══ Data extracts ══

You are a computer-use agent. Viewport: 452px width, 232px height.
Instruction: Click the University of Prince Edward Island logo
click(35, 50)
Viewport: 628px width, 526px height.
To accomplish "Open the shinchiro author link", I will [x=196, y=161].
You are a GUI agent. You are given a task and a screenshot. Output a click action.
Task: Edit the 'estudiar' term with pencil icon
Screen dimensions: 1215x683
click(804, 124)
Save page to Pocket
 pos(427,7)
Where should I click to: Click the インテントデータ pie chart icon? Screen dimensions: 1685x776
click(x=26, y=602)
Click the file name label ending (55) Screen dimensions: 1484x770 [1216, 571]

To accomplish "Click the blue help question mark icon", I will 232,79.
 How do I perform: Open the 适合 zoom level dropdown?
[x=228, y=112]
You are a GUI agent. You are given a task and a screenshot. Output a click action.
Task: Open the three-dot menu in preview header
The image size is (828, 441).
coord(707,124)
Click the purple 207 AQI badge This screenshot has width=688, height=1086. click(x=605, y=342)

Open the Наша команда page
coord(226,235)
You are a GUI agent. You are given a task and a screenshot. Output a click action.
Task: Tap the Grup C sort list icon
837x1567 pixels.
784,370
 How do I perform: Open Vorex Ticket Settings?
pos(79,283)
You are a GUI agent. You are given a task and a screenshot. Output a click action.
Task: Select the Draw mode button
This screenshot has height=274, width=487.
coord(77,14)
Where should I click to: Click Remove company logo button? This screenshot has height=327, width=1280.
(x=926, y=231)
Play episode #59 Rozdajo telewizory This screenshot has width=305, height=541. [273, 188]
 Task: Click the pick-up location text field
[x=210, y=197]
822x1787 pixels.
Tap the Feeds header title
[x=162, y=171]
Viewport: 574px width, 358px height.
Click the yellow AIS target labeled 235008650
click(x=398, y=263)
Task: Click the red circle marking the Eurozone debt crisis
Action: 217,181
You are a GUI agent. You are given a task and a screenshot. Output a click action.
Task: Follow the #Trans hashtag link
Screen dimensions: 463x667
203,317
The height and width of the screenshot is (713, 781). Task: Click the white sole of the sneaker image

═══

### Exercise
Among the lines above, please find those with "link" and copy them.

### Expected answer
To accomplish "Open the shinchiro author link", I will [x=196, y=161].
Task: Follow the #Trans hashtag link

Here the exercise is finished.